What needs to be done: Line count for "computer": give the number of lines in the records below that hold it, and nothing else.

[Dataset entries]
::::::

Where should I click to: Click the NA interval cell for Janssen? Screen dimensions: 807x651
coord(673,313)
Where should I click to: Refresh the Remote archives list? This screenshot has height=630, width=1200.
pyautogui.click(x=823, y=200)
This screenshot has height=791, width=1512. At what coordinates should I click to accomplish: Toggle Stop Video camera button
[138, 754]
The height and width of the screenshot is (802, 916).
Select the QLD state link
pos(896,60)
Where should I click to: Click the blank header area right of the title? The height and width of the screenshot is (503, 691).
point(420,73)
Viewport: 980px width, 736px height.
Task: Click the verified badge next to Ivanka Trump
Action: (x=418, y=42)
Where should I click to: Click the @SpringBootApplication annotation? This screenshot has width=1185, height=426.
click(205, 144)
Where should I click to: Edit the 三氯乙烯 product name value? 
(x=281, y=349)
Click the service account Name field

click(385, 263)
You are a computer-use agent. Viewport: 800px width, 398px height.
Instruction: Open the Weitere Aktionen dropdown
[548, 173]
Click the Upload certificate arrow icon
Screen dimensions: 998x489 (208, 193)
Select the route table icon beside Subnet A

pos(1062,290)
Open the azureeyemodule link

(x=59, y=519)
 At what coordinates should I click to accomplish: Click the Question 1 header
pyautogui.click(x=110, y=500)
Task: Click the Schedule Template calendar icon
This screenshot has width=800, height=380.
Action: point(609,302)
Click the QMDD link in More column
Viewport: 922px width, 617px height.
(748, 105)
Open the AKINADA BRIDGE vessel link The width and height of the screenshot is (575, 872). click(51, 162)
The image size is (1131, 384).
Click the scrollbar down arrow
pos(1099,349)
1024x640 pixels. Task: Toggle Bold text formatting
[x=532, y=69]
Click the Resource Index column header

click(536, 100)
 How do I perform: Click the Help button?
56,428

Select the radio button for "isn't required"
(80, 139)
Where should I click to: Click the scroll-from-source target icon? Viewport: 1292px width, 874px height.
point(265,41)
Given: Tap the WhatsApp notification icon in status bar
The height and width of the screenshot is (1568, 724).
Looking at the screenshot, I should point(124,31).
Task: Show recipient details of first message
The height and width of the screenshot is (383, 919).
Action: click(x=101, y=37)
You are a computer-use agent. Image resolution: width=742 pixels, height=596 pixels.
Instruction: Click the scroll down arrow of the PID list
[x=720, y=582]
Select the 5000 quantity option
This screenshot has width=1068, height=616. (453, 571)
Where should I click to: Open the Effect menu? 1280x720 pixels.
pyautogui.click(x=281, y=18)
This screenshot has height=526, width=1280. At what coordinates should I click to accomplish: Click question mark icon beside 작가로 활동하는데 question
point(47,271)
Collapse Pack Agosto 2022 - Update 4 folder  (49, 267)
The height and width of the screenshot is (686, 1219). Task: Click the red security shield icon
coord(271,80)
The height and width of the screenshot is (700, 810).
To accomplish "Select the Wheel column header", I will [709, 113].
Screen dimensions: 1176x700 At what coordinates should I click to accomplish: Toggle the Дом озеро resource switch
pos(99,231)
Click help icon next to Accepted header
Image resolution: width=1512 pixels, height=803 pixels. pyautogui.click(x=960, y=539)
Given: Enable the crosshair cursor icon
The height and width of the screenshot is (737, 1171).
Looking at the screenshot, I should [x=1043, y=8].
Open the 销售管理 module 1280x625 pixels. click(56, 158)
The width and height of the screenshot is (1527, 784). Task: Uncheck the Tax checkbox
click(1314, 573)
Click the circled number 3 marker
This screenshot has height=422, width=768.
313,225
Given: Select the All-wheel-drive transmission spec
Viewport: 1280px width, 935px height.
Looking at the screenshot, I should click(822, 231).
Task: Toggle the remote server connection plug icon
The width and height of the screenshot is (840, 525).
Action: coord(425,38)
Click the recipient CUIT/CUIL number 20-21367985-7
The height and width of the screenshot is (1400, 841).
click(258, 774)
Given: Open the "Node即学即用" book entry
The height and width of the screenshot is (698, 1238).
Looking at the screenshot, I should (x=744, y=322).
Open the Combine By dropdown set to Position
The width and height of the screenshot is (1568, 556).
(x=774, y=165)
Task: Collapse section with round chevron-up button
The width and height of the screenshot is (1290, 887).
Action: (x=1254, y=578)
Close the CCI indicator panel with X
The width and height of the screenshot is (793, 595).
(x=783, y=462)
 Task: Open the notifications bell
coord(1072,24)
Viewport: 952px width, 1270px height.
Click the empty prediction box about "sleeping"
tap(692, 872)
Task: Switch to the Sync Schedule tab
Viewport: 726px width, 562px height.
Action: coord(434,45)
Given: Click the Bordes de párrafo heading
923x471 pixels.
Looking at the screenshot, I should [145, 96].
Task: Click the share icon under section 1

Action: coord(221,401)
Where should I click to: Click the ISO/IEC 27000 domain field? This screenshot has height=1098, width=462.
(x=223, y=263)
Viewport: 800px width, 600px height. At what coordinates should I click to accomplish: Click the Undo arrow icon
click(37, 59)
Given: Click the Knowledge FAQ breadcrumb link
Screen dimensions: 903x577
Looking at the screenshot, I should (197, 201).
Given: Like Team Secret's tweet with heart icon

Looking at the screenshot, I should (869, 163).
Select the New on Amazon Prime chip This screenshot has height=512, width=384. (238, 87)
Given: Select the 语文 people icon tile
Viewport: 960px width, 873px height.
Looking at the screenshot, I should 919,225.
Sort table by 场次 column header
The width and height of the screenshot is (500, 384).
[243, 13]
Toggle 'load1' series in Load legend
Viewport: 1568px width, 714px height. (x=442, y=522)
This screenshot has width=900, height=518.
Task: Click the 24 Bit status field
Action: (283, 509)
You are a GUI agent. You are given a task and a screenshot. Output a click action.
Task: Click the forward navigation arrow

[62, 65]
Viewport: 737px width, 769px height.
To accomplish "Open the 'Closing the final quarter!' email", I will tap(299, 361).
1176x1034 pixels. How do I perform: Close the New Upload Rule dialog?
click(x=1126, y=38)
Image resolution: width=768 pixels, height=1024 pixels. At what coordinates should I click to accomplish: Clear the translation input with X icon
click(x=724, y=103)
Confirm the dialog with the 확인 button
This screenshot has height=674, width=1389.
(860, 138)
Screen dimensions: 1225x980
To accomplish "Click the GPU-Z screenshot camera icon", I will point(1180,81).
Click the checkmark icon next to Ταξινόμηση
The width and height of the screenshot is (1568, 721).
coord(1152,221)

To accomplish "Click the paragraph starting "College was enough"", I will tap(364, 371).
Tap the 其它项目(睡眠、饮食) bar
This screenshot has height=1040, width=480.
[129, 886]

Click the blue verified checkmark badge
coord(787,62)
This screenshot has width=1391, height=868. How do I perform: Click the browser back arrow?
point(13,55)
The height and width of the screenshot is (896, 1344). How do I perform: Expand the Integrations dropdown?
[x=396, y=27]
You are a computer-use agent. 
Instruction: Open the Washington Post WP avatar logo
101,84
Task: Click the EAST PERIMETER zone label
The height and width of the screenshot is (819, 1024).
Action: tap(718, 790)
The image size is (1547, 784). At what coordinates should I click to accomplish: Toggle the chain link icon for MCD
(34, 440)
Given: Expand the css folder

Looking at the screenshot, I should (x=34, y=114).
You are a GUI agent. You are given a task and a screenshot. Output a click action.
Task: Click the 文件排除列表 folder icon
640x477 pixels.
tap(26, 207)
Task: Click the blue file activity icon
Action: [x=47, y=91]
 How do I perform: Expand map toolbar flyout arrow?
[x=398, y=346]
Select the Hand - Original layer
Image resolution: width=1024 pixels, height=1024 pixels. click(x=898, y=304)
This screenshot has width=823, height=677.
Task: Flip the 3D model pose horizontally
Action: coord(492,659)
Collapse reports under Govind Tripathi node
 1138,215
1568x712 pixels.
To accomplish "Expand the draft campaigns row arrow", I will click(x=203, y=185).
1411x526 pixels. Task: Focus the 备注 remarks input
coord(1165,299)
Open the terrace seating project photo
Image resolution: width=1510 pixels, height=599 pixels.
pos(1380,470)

::::::

Answer for the task: 3